Dimas tidak perlu berkecil hati karena belum mendapatkan sms kelulusan. Dia masih memiliki
kesempatan sampai akhir tahun, jika jumlah pendaftarnya tidak terus bertambah. Semakin
banyak orang yang mendaftar, semakin kecil peluang Dimas untuk bisa menikmati bantuan
pemerintah tersebut.
Di masa sulit seperti ini, insentif sebesar Rp2,4 juta sangat berarti bagi Dimas dan juga jutaan
penduduk Indonesia yang kehilangan pekerjaan.

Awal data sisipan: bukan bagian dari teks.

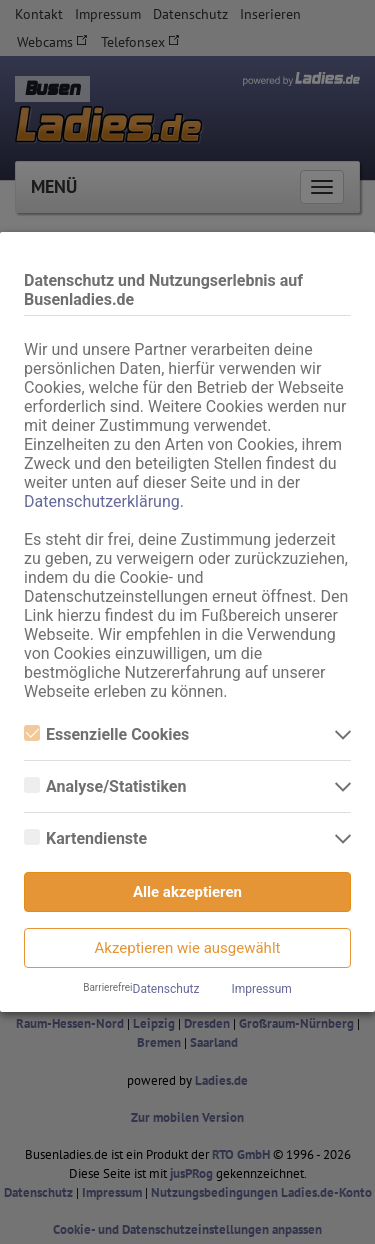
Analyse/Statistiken (105, 786)
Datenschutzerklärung (102, 501)
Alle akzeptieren (187, 892)
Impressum (261, 989)
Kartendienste (85, 838)
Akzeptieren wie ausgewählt (188, 948)
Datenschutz (166, 989)
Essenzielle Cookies (106, 734)
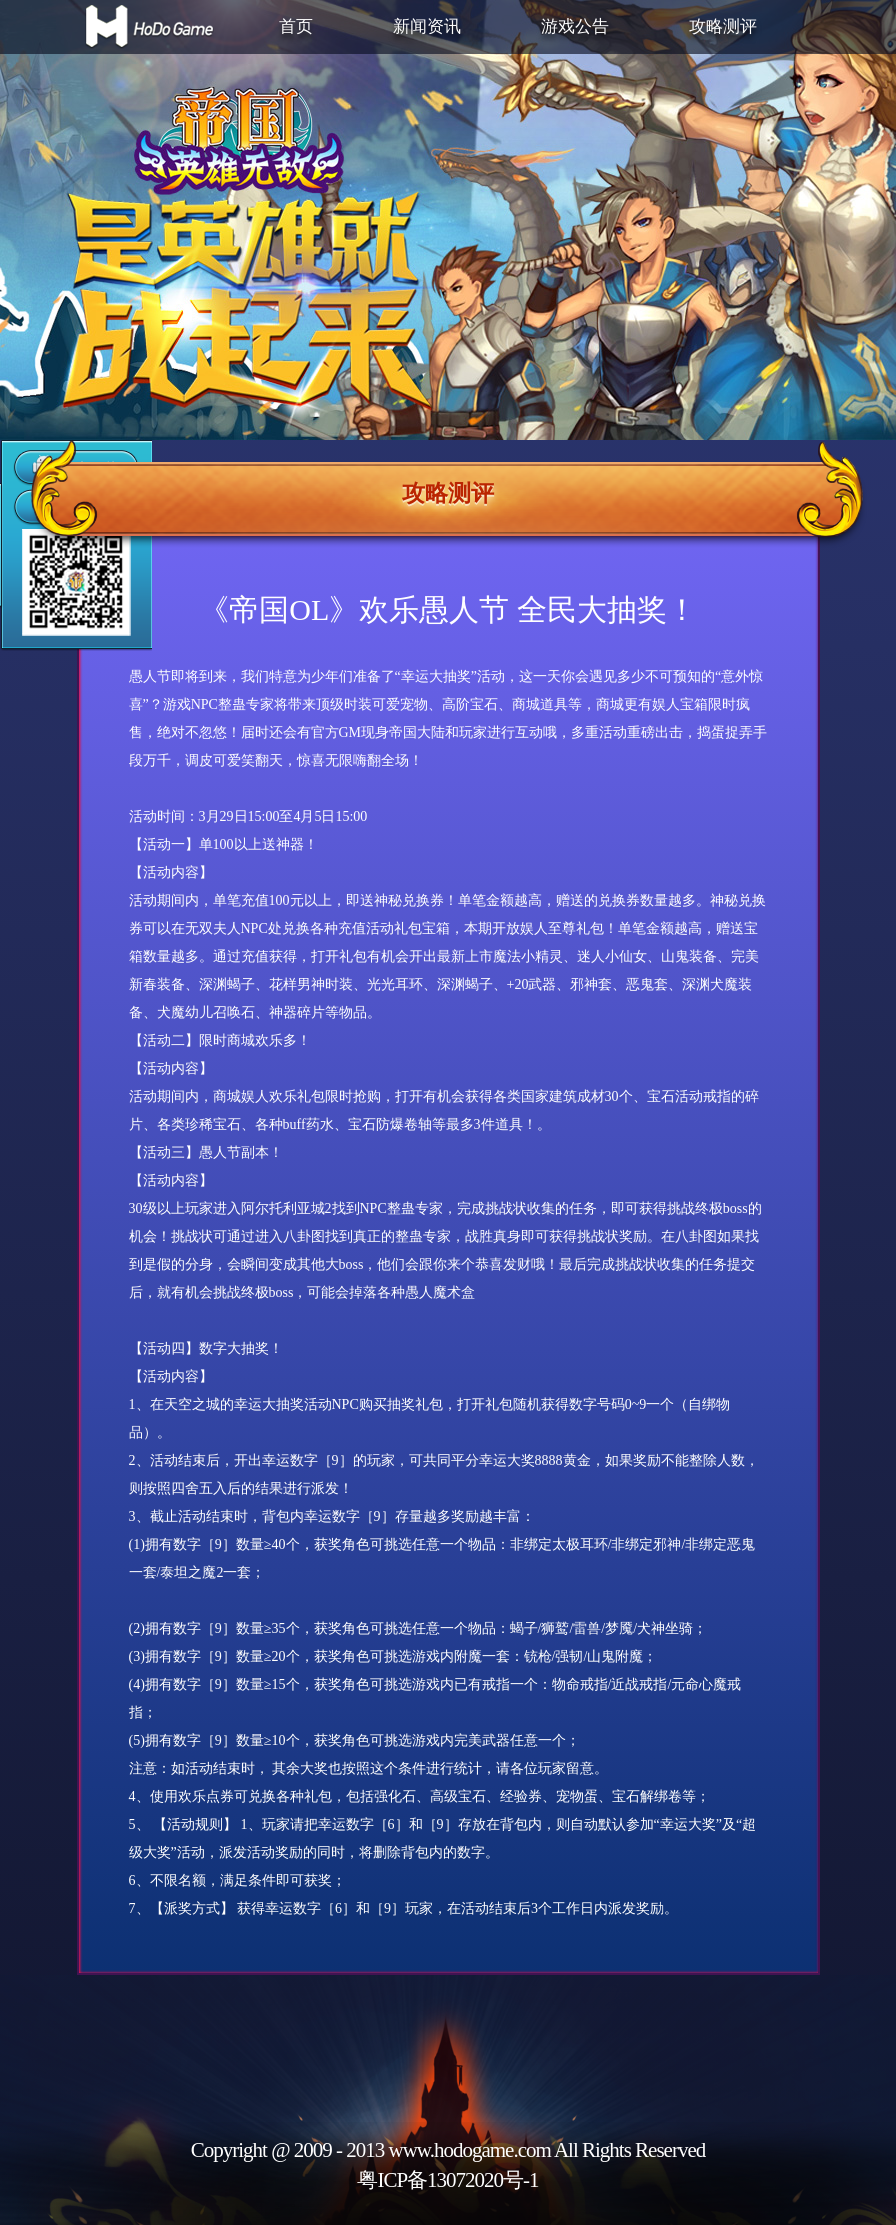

Tetapi mendapatkan pekerjaan kembali jauh
lebih penting dari insentif yang sifatnya hanya sementara. Jika hanya memberikan pelatihan dan
insentif tanpa ada kemudahan/jaminan untuk mendapatkan pekerjaan, maka keberhasilan dari
Program Kartu Prakerja sulit untuk diukur. Tentu semuanya menjadi sulit di masa Pendemi
seperti saat ini dan butuh waktu untuk kembali ke kondisi normal. Tetapi kita punya waktu
untuk terus belajar dan memperbaiki diri.